↓↓↓

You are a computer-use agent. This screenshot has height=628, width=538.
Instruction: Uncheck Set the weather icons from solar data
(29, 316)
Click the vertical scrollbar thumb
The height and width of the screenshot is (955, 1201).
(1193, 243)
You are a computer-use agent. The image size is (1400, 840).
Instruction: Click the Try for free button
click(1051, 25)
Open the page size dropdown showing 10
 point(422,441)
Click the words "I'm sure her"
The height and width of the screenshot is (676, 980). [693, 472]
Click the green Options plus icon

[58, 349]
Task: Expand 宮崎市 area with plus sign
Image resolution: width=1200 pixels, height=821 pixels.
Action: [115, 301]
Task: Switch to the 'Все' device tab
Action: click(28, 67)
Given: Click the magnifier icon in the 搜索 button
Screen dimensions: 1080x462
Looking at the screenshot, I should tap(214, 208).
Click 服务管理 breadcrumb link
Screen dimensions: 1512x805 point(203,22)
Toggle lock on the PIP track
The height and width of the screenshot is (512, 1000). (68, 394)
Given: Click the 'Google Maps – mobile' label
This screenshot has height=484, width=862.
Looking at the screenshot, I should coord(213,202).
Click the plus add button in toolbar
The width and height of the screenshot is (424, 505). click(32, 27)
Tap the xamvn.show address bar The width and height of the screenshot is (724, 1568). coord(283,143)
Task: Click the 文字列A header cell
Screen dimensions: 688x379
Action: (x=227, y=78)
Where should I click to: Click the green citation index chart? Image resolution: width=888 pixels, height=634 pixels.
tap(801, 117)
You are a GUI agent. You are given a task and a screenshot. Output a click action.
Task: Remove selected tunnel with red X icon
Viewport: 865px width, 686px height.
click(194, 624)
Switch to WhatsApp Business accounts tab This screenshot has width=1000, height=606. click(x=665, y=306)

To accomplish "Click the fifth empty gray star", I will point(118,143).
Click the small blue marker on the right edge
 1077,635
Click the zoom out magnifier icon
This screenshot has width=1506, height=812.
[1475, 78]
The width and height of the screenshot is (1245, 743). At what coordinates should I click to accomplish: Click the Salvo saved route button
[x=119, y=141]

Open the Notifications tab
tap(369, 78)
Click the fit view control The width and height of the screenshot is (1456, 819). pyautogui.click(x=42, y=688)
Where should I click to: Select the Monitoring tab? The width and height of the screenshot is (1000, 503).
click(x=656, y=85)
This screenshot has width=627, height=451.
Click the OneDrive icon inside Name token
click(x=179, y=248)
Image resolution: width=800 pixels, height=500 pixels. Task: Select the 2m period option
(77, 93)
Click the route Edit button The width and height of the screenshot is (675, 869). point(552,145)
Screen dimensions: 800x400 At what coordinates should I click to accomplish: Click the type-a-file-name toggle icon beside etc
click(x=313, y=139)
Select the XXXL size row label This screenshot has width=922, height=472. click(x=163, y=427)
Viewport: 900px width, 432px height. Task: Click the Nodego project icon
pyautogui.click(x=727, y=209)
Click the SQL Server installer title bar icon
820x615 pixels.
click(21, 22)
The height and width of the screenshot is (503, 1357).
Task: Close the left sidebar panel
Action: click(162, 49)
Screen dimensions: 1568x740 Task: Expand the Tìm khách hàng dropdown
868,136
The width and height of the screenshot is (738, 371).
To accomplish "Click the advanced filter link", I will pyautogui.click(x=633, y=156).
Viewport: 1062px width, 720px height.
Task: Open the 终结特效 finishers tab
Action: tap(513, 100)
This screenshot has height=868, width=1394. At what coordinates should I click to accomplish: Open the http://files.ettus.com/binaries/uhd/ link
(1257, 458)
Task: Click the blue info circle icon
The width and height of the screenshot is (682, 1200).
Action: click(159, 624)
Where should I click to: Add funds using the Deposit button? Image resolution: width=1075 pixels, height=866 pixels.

↑↑↑

Count the lines above that contain the string "should", and give only the number.

8